Devi vivere per essere guardata. Ma sii attenta agli sguardi, perché alcuni potrebbero essere  indiscreti. E trasformarsi in altro.  

Ci voleva una Margherita Vicario, in Italia. Ci voleva qualcuno che si alzasse in piedi e urlasse il  diritto al piacere femminile, in una società dove parlare di clitoride ed orgasmo femminile è ancora  un tabù. E invece il video di Giubbottino ribalta i ruoli: sono gli uomini a sfilare per le donne, che  (scioccante!) visibilmente provano desiderio. Le desiderate diventano desideranti.  Irriverente. Insomma, possibile che nessuno abbia ancora urlato allo scandalo? Una donna che parla  di sesso? Anzi, addirittura una donna che parla di porno?  
Ma Margherita Vicario non porta alla ribalta solo questo tema. Vi ricordate delle studentesse  statunitensi a Firenze, stuprate da due carabinieri in servizio nel settembre 2017? La conferma della  condanna a Marco Camuffo è stata emessa proprio il mese scorso, e il processo d’appello per Pietro  Costa dovrebbe svolgersi nel dicembre di 2021.  
Ci insegnano che in strada ci dobbiamo guardare da quelli che sono scuri di pelle, quelli che  sembrano nullafacenti, quelli che sono vestiti male. Di quelli dobbiamo avere paura. Eppure le  pugnalate alle spalle arrivano proprio dalle istituzioni che ci dovrebbero proteggere.  

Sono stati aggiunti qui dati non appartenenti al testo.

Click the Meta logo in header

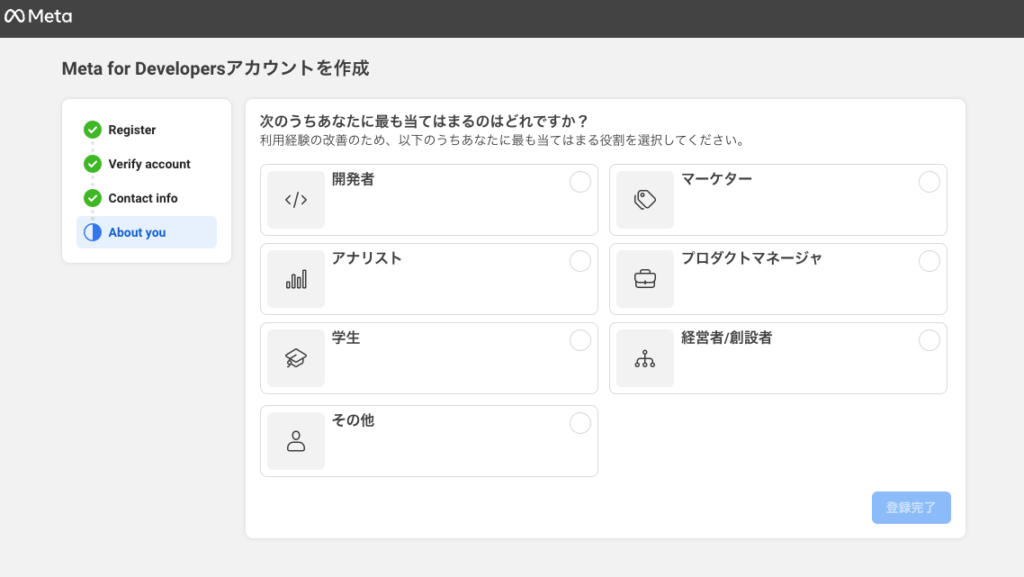coord(38,16)
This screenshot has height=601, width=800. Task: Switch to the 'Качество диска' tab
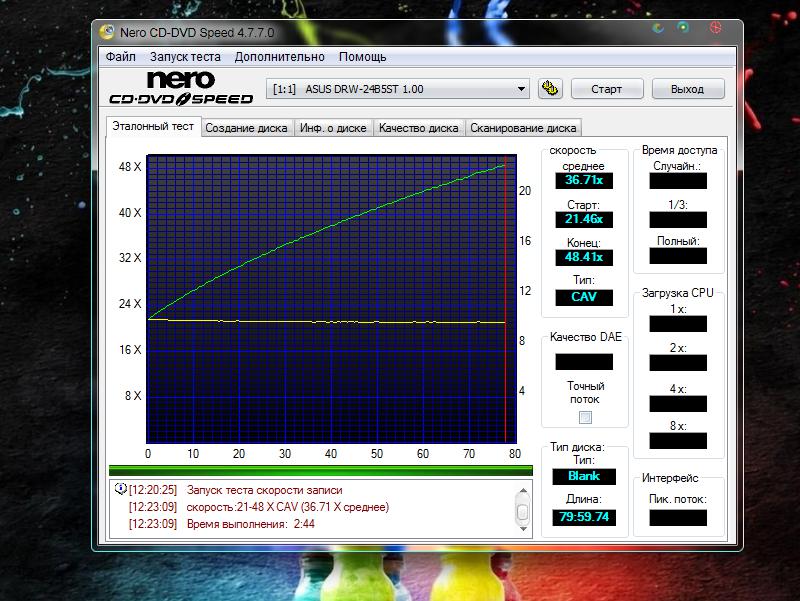(418, 128)
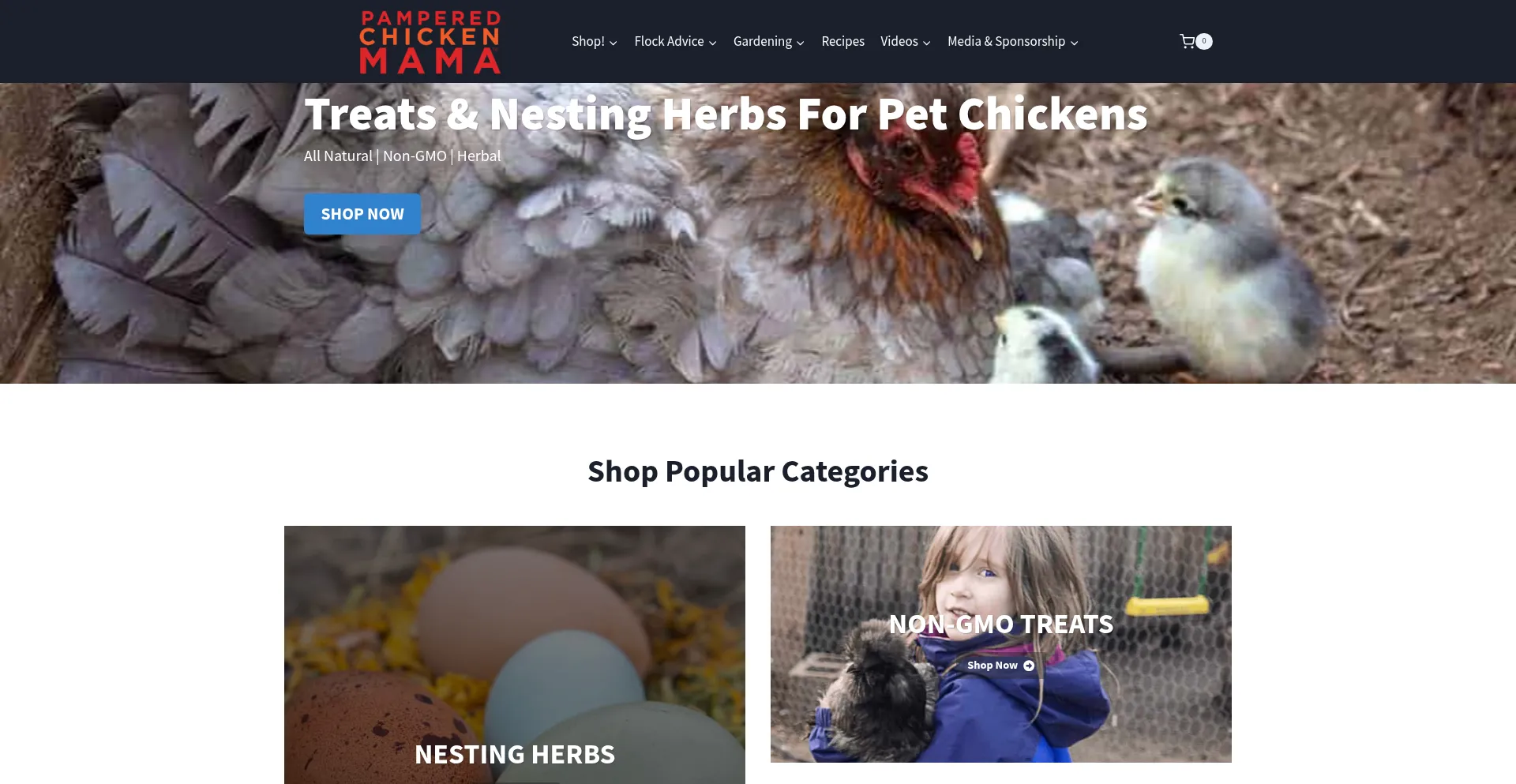Expand the Flock Advice chevron
The image size is (1516, 784).
tap(713, 43)
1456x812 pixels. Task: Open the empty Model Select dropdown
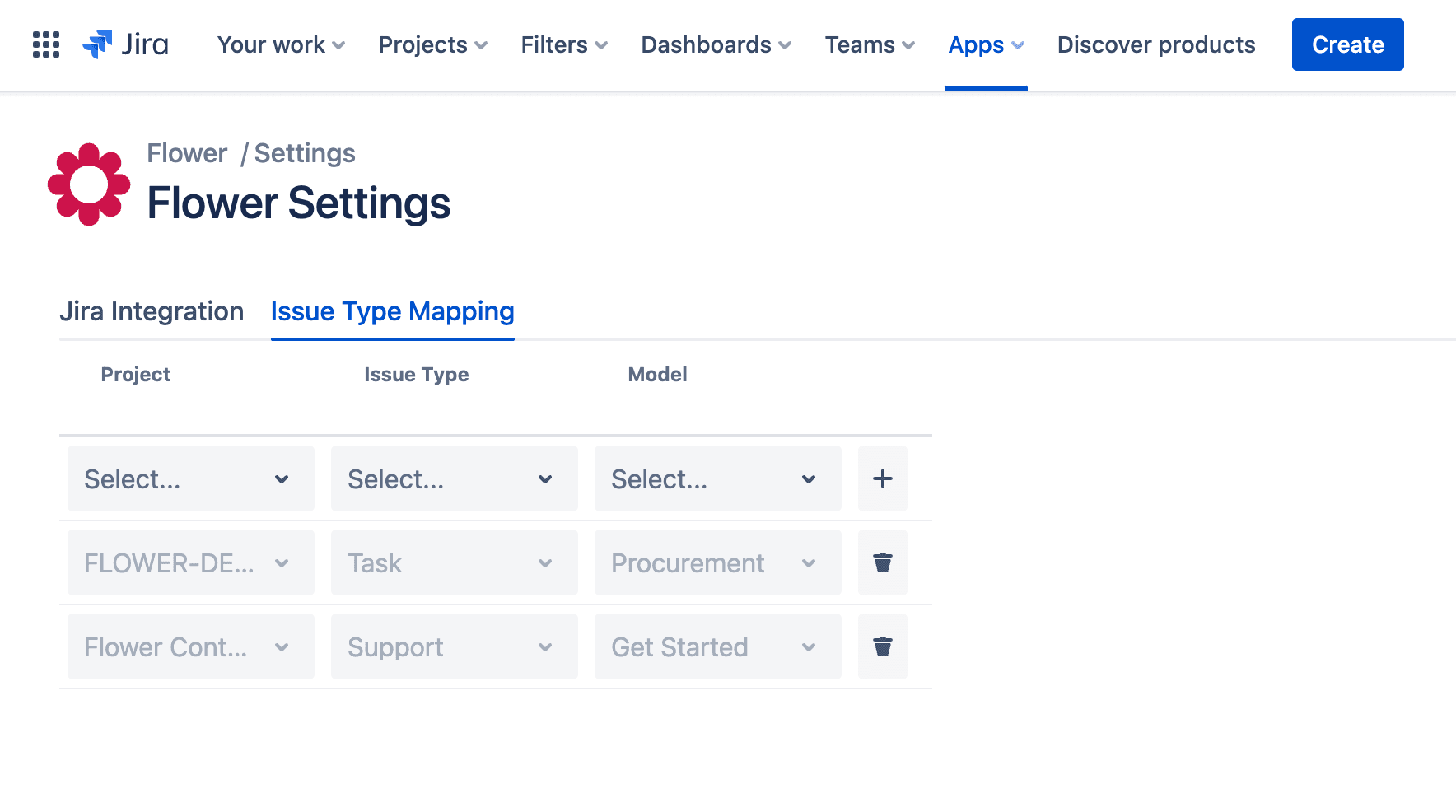click(717, 478)
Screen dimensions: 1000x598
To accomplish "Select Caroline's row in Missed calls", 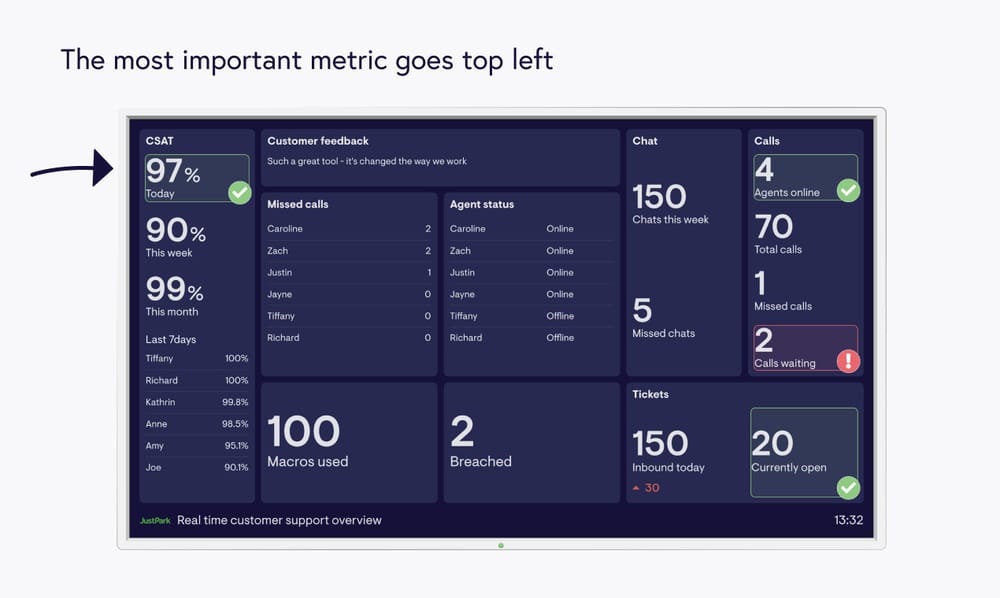I will point(348,228).
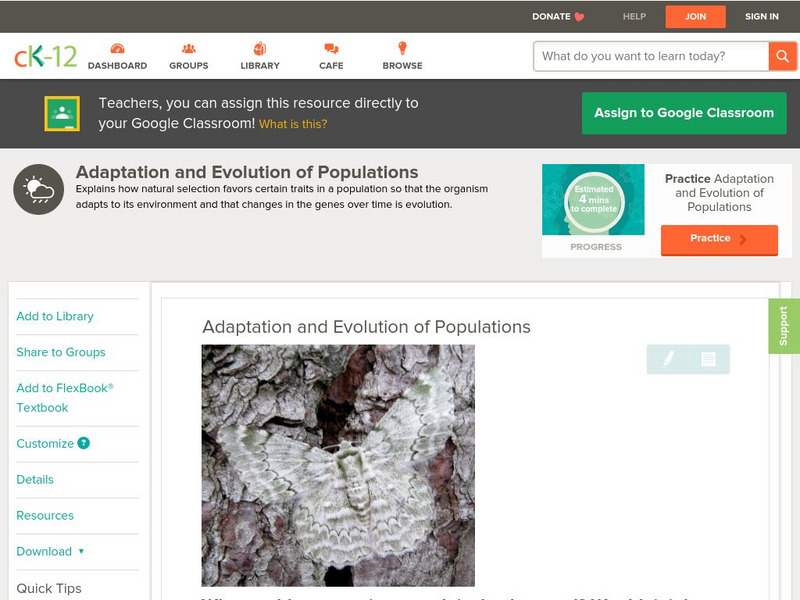
Task: Open the Browse lightbulb icon
Action: (x=403, y=48)
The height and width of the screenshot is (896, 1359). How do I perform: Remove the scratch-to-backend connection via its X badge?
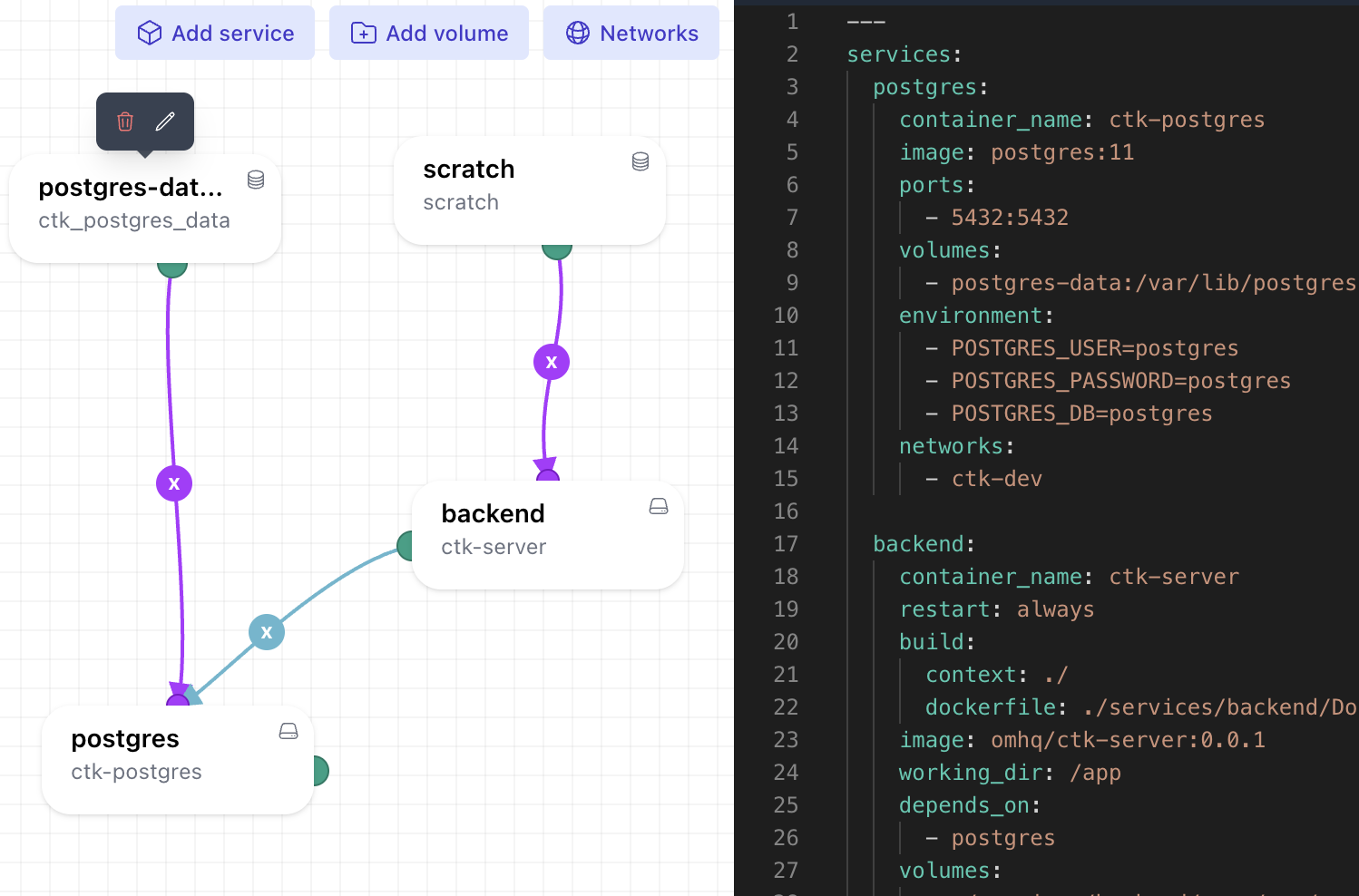551,361
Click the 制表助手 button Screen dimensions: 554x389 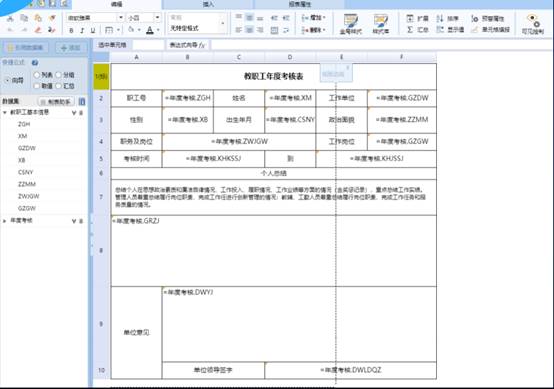click(56, 102)
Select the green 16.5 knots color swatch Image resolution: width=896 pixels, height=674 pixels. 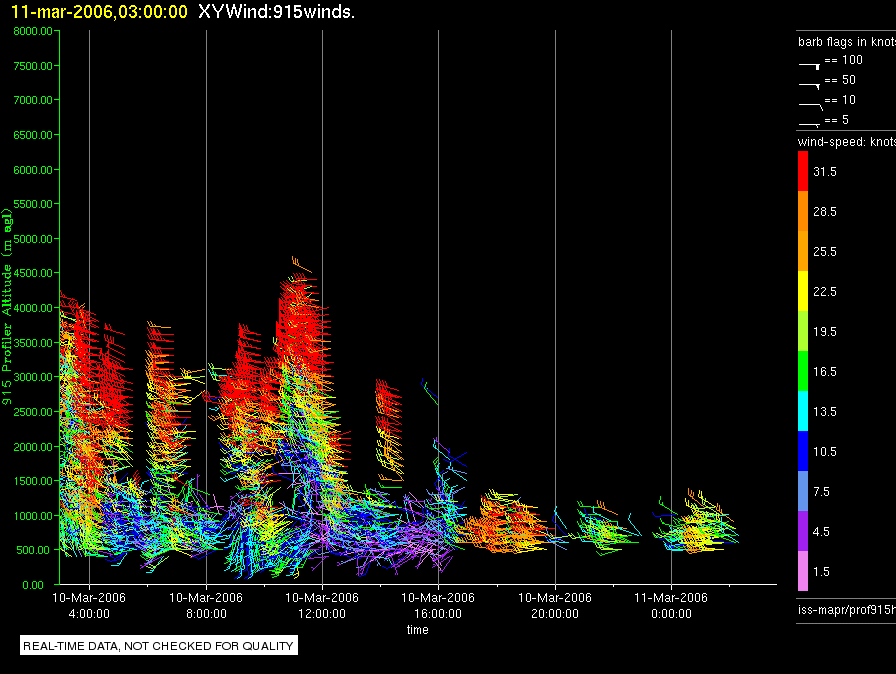803,371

“Quelli che dormon per strada  
Il più delle volte sono i più sereni  
A volte li fermano i carabinieri  
Ma se fermano me  
Che ho bevuto non proprio del tè  
Magari son bionda e parlo anglais  
E son cazzi amari, cazzi in divisa  
Oh cazzo che sfiga  
Questa è l’Italia che odia l’indiano che mette benzina” — Mandela, 2019

Il privilegio, naturalmente, non è percepibile da chi lo possiede. Spesso, gli uomini non capiscono  cosa voglia dire essere costantemente consapevole di essere donna, quando si cammina per strada  alla sera. Non per questo vanno accusati, dobbiamo smettere di farci la guerra. Ma bisogna smettere  di relegare il problema sistemico del sessismo a fatti eccezionali, come se riguardasse solamente  realtà a noi lontane e sconosciute.  
Il sessismo è radicato nella cultura dominante, la nostra cultura dominante. Avrete sorriso quando  Margherita Vicario canta “Tipo cowboy parlan di donne // Meglio “tipe”, “bitch”, “troie”” nel suo  nuovo singolo Orango Tango, che anticipa l’album Bingo. Se pensi che il sessismo non rappresenti  un problema di esclusione sociale, prova a costruire nella tua testa una società distopica in cui le  donne sono al comando. In quella società, sono i mascolinisti a dare fastidio, come nella commedia  francese Non sono un uomo facile (2018): una distopica società matriarcale non è la soluzione.  Forse nessuno conosce la soluzione perfetta. Solo il dialogo (e non la guerra) tra i sessi potrà portare  alla costruzione di una società più equa e meno sessista.  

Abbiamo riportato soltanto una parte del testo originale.